HealthWatch: Screening for post partum depression
BURLINGTON, Vt. (WCAX) - Many people are familiar with the term postpartum depression, a common condition seen in mothers after birth. Medical professionals are now calling it “perinatal mood and anxiety disorder.” Hailey Morgan reports on how common it is and how Vermont health care providers look for it.
“She asked me the question, ‘Have you ever had the feeling that you just cannot take it and you want to like, just shake him? Can you please stop.’ And I did have those feelings,” recalled Jessica Murray, a mother of two, describing the moment when her doctor asked her if she was doing okay after her second child. “I was not patient enough with Lincoln. It was more of a, ‘You’re crying but I don’t want to figure it out. What it is that is going on, I just want you to go away.’”
Dr. Sarah Guth, a pediatric psychiatrist at the University of Vermont Children’s Hospital, describes postpartum depression as something that can manifest as low mood or as anxiety. It causes many new mothers to feel overwhelmed and makes it difficult to find pleasure in everyday activities and bonding with their children. It can include feelings of confusion, racing thoughts, trouble sleeping, and negative thoughts about yourself as a parent.
“It was one in five before the pandemic. Some people say it’s as much as one in three now -- since the pandemic -- since there has been a lot of isolation in those early weeks following delivery. I think it’s getting better, so I would say about one in four,” Guth said.
Laura Pentenrieder with the Vermont Department of Health says the state has taken action by creating what they call “support delivered,” connecting parents to providers that can help. “It’s a wonderful resource that can be reached by calling Help Me Grow. Dial 211 and choose option six for help,” Pentenrieder said.
Dr. Guth says that pediatric offices in some states -- including Vermont -- have dedicated time to screen mothers for postpartum depression.

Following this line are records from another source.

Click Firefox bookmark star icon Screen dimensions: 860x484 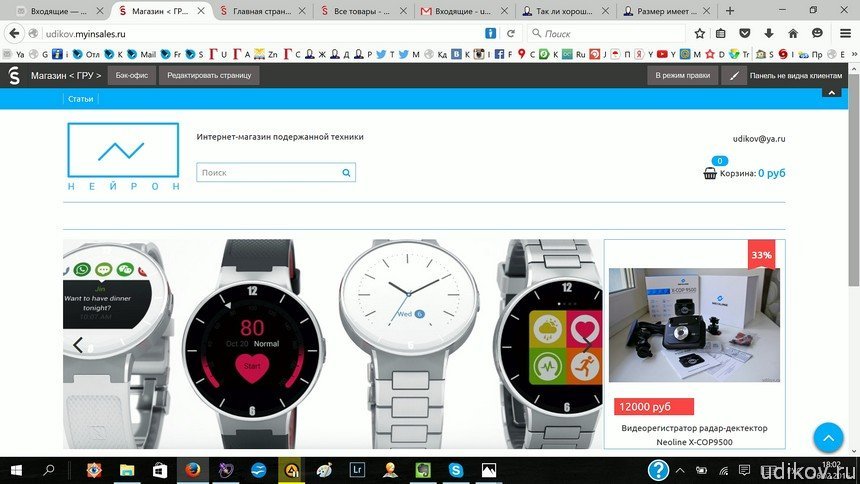(700, 33)
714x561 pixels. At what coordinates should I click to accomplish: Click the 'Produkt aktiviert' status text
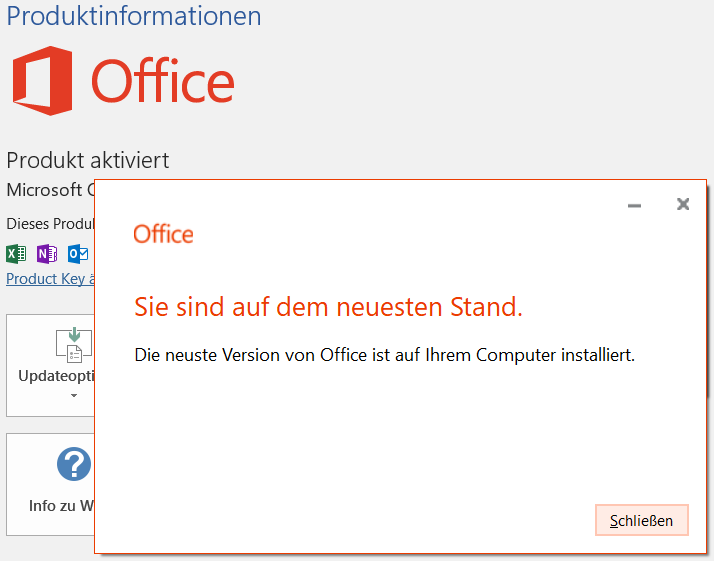pos(88,160)
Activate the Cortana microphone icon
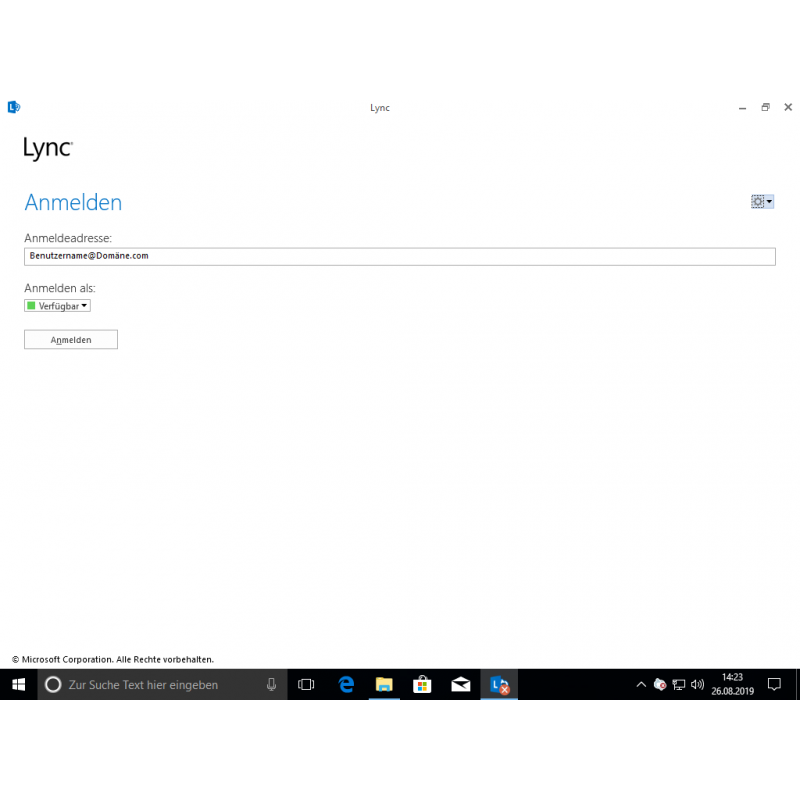The height and width of the screenshot is (800, 800). [271, 685]
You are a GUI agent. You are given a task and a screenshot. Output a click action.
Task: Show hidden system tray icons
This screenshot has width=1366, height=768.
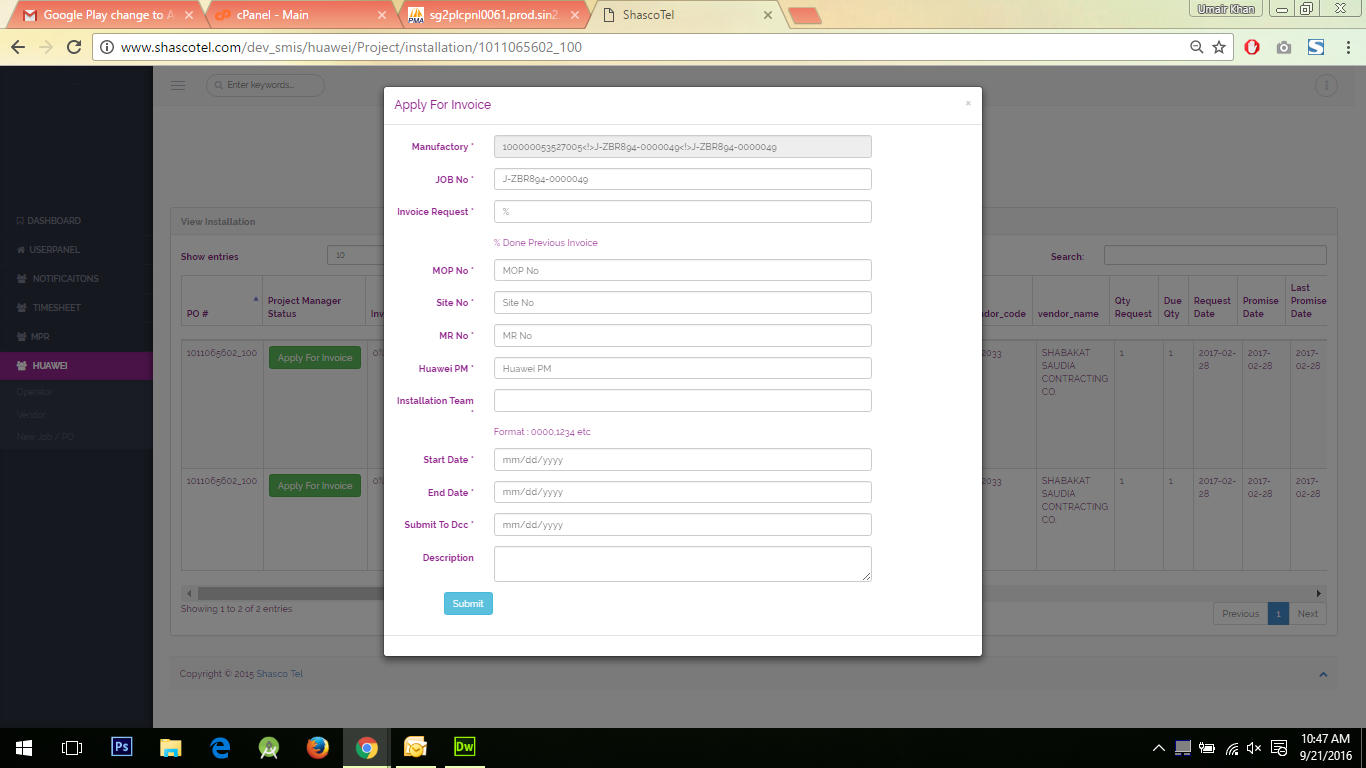[1159, 747]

The recommended screenings usually take place at the child’s one, two, and six-month visits. Officials use the data to better help parents get the support they need.
“It’s called the Edinburgh Postnatal Depression Scale. It’s a quick screen that allows people to see who are looking at it, if a woman screens in positive -- it’s a score of ten or higher,” Guth said.
Murray says the care she received in Vermont was great but that it’s not always available in other states. “I was just talking with my friend yesterday about it. She was like, ‘Yeah, I kept mentioning things, bringing things up. I don’t want to say it out loud because I don’t want to diagnose myself, but there were those thoughts, those feelings.’ They’re just like, ‘Oh, it’s just hormonal,’” Murray said.
Murray says she is feeling a lot better now and her relationship with her sons is going great.